Exercise prompt - Give back the entire listing exactly as it was provided.

>>>>

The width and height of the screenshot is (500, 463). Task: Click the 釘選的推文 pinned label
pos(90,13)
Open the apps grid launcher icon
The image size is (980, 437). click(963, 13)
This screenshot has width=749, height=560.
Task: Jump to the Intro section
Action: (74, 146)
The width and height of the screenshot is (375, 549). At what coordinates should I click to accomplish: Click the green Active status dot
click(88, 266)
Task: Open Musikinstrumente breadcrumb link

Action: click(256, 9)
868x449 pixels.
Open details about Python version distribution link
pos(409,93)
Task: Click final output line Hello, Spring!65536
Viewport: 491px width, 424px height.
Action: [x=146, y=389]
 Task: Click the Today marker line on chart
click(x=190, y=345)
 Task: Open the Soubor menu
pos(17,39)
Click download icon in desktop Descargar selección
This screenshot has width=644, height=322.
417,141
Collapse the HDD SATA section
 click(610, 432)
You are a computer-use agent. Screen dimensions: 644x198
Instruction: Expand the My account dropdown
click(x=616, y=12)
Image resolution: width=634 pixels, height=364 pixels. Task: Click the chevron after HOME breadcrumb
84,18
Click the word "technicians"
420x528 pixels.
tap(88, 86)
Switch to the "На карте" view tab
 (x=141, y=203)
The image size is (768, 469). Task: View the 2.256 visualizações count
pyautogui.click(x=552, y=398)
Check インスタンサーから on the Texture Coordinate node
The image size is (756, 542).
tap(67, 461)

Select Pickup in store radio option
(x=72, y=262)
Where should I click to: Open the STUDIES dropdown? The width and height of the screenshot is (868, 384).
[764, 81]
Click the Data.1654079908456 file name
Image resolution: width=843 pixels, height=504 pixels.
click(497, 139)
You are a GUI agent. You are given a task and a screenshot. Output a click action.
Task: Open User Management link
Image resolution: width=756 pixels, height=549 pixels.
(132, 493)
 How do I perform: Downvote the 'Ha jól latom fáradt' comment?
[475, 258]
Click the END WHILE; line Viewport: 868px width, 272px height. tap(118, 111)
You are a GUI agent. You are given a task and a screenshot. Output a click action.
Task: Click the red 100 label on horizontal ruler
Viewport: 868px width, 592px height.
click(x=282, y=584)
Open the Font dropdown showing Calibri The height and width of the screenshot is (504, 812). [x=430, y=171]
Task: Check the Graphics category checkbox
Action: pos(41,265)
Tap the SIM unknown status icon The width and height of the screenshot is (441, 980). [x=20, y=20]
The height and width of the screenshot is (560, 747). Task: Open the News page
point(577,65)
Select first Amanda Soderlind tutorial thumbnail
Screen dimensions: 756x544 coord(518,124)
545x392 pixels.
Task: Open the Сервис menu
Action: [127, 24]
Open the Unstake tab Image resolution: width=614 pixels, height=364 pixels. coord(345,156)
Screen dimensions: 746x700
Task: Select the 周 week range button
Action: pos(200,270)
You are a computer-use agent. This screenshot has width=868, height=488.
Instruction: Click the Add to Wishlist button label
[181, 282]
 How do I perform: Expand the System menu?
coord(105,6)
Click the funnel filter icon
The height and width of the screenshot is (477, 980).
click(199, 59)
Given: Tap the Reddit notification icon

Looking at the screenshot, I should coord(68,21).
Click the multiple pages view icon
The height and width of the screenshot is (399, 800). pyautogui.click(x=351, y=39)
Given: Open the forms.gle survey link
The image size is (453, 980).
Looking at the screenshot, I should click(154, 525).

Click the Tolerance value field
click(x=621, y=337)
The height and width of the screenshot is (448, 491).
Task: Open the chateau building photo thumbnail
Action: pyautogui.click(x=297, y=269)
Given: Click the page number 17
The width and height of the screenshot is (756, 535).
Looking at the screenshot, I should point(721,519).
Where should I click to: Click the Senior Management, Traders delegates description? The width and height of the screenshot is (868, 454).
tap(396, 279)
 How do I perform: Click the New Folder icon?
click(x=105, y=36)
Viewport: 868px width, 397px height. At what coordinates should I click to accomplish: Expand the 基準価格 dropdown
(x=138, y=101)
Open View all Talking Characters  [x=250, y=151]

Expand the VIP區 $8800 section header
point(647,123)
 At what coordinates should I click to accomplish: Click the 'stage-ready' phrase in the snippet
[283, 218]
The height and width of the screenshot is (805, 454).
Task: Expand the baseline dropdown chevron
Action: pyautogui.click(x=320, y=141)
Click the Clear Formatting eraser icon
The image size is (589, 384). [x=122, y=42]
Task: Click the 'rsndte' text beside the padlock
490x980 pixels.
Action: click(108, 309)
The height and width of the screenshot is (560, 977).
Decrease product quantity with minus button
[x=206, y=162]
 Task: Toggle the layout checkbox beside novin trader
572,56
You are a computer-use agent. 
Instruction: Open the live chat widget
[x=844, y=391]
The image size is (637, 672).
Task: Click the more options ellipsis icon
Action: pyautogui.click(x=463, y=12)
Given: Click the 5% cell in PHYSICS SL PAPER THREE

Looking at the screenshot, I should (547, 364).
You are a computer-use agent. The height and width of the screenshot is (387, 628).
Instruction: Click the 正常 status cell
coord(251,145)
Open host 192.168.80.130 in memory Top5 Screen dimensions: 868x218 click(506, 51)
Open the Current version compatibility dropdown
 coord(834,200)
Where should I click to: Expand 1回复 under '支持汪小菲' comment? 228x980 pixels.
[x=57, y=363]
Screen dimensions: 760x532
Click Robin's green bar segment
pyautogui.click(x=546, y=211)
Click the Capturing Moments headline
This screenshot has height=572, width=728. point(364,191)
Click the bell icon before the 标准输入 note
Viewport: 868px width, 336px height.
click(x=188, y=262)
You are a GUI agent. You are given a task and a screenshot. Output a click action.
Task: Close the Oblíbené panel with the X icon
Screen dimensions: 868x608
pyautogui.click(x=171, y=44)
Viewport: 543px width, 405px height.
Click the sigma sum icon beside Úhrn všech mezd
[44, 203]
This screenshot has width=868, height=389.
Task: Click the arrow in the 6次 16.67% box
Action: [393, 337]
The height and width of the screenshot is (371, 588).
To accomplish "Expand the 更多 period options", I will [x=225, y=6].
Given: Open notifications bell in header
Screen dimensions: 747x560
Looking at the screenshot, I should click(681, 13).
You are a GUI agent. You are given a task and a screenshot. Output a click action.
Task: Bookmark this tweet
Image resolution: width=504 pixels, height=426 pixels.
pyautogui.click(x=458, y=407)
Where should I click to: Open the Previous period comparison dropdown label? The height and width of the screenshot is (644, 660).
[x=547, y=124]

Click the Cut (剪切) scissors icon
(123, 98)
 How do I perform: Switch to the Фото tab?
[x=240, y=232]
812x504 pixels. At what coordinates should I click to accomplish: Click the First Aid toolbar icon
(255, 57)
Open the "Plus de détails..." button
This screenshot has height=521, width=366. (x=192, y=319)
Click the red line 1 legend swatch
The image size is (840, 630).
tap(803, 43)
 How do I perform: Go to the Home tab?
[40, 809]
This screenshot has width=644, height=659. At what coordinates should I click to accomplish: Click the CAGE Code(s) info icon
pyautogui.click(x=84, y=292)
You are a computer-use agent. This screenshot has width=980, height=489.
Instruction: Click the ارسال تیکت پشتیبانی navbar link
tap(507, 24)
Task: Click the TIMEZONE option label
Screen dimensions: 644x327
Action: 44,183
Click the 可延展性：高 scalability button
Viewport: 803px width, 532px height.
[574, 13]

<<<<

Your solution -
The width and height of the screenshot is (500, 463). Task: Click the 釘選的推文 pinned label
pos(90,13)
Open the apps grid launcher icon
The image size is (980, 437). click(963, 13)
This screenshot has width=749, height=560.
Task: Jump to the Intro section
Action: (74, 146)
The width and height of the screenshot is (375, 549). At what coordinates should I click to accomplish: Click the green Active status dot
click(88, 266)
Task: Open Musikinstrumente breadcrumb link

Action: click(256, 9)
868x449 pixels.
Open details about Python version distribution link
pos(409,93)
Task: Click final output line Hello, Spring!65536
Viewport: 491px width, 424px height.
Action: [x=146, y=389]
 Task: Click the Today marker line on chart
click(x=190, y=345)
 Task: Open the Soubor menu
pos(17,39)
Click download icon in desktop Descargar selección
This screenshot has width=644, height=322.
417,141
Collapse the HDD SATA section
 click(610, 432)
You are a computer-use agent. Screen dimensions: 644x198
Instruction: Expand the My account dropdown
click(x=616, y=12)
Image resolution: width=634 pixels, height=364 pixels. Task: Click the chevron after HOME breadcrumb
84,18
Click the word "technicians"
420x528 pixels.
tap(88, 86)
Switch to the "На карте" view tab
 (x=141, y=203)
The image size is (768, 469). Task: View the 2.256 visualizações count
pyautogui.click(x=552, y=398)
Check インスタンサーから on the Texture Coordinate node
The image size is (756, 542).
tap(67, 461)

Select Pickup in store radio option
(x=72, y=262)
Where should I click to: Open the STUDIES dropdown? The width and height of the screenshot is (868, 384).
[764, 81]
Click the Data.1654079908456 file name
Image resolution: width=843 pixels, height=504 pixels.
click(497, 139)
You are a GUI agent. You are given a task and a screenshot. Output a click action.
Task: Open User Management link
Image resolution: width=756 pixels, height=549 pixels.
(132, 493)
 How do I perform: Downvote the 'Ha jól latom fáradt' comment?
[475, 258]
Click the END WHILE; line Viewport: 868px width, 272px height. tap(118, 111)
You are a GUI agent. You are given a task and a screenshot. Output a click action.
Task: Click the red 100 label on horizontal ruler
Viewport: 868px width, 592px height.
click(x=282, y=584)
Open the Font dropdown showing Calibri The height and width of the screenshot is (504, 812). [x=430, y=171]
Task: Check the Graphics category checkbox
Action: pos(41,265)
Tap the SIM unknown status icon The width and height of the screenshot is (441, 980). [x=20, y=20]
The height and width of the screenshot is (560, 747). Task: Open the News page
point(577,65)
Select first Amanda Soderlind tutorial thumbnail
Screen dimensions: 756x544 coord(518,124)
545x392 pixels.
Task: Open the Сервис menu
Action: [127, 24]
Open the Unstake tab Image resolution: width=614 pixels, height=364 pixels. coord(345,156)
Screen dimensions: 746x700
Task: Select the 周 week range button
Action: pos(200,270)
You are a computer-use agent. This screenshot has width=868, height=488.
Instruction: Click the Add to Wishlist button label
[181, 282]
 How do I perform: Expand the System menu?
coord(105,6)
Click the funnel filter icon
The height and width of the screenshot is (477, 980).
click(199, 59)
Given: Tap the Reddit notification icon

Looking at the screenshot, I should coord(68,21).
Click the multiple pages view icon
The height and width of the screenshot is (399, 800). pyautogui.click(x=351, y=39)
Given: Open the forms.gle survey link
The image size is (453, 980).
Looking at the screenshot, I should click(154, 525).

Click the Tolerance value field
click(x=621, y=337)
The height and width of the screenshot is (448, 491).
Task: Open the chateau building photo thumbnail
Action: pyautogui.click(x=297, y=269)
Given: Click the page number 17
The width and height of the screenshot is (756, 535).
Looking at the screenshot, I should point(721,519).
Where should I click to: Click the Senior Management, Traders delegates description? The width and height of the screenshot is (868, 454).
tap(396, 279)
 How do I perform: Click the New Folder icon?
click(x=105, y=36)
Viewport: 868px width, 397px height. At what coordinates should I click to accomplish: Expand the 基準価格 dropdown
(x=138, y=101)
Open View all Talking Characters  [x=250, y=151]

Expand the VIP區 $8800 section header
point(647,123)
 At what coordinates should I click to accomplish: Click the 'stage-ready' phrase in the snippet
[283, 218]
The height and width of the screenshot is (805, 454).
Task: Expand the baseline dropdown chevron
Action: pyautogui.click(x=320, y=141)
Click the Clear Formatting eraser icon
The image size is (589, 384). [x=122, y=42]
Task: Click the 'rsndte' text beside the padlock
490x980 pixels.
Action: click(108, 309)
The height and width of the screenshot is (560, 977).
Decrease product quantity with minus button
[x=206, y=162]
 Task: Toggle the layout checkbox beside novin trader
572,56
You are a computer-use agent. 
Instruction: Open the live chat widget
[x=844, y=391]
The image size is (637, 672).
Task: Click the more options ellipsis icon
Action: pyautogui.click(x=463, y=12)
Given: Click the 5% cell in PHYSICS SL PAPER THREE

Looking at the screenshot, I should (547, 364).
You are a computer-use agent. The height and width of the screenshot is (387, 628).
Instruction: Click the 正常 status cell
coord(251,145)
Open host 192.168.80.130 in memory Top5 Screen dimensions: 868x218 click(506, 51)
Open the Current version compatibility dropdown
 coord(834,200)
Where should I click to: Expand 1回复 under '支持汪小菲' comment? 228x980 pixels.
[x=57, y=363]
Screen dimensions: 760x532
Click Robin's green bar segment
pyautogui.click(x=546, y=211)
Click the Capturing Moments headline
This screenshot has height=572, width=728. point(364,191)
Click the bell icon before the 标准输入 note
Viewport: 868px width, 336px height.
click(x=188, y=262)
You are a GUI agent. You are given a task and a screenshot. Output a click action.
Task: Close the Oblíbené panel with the X icon
Screen dimensions: 868x608
pyautogui.click(x=171, y=44)
Viewport: 543px width, 405px height.
Click the sigma sum icon beside Úhrn všech mezd
[44, 203]
This screenshot has width=868, height=389.
Task: Click the arrow in the 6次 16.67% box
Action: [393, 337]
The height and width of the screenshot is (371, 588).
To accomplish "Expand the 更多 period options", I will [x=225, y=6].
Given: Open notifications bell in header
Screen dimensions: 747x560
Looking at the screenshot, I should click(681, 13).
You are a GUI agent. You are given a task and a screenshot. Output a click action.
Task: Bookmark this tweet
Image resolution: width=504 pixels, height=426 pixels.
pyautogui.click(x=458, y=407)
Where should I click to: Open the Previous period comparison dropdown label? The height and width of the screenshot is (644, 660).
[x=547, y=124]

Click the Cut (剪切) scissors icon
(123, 98)
 How do I perform: Switch to the Фото tab?
[x=240, y=232]
812x504 pixels. At what coordinates should I click to accomplish: Click the First Aid toolbar icon
(255, 57)
Open the "Plus de détails..." button
This screenshot has height=521, width=366. (x=192, y=319)
Click the red line 1 legend swatch
The image size is (840, 630).
tap(803, 43)
 How do I perform: Go to the Home tab?
[40, 809]
This screenshot has width=644, height=659. At what coordinates should I click to accomplish: Click the CAGE Code(s) info icon
pyautogui.click(x=84, y=292)
You are a computer-use agent. This screenshot has width=980, height=489.
Instruction: Click the ارسال تیکت پشتیبانی navbar link
tap(507, 24)
Task: Click the TIMEZONE option label
Screen dimensions: 644x327
Action: 44,183
Click the 可延展性：高 scalability button
Viewport: 803px width, 532px height.
[574, 13]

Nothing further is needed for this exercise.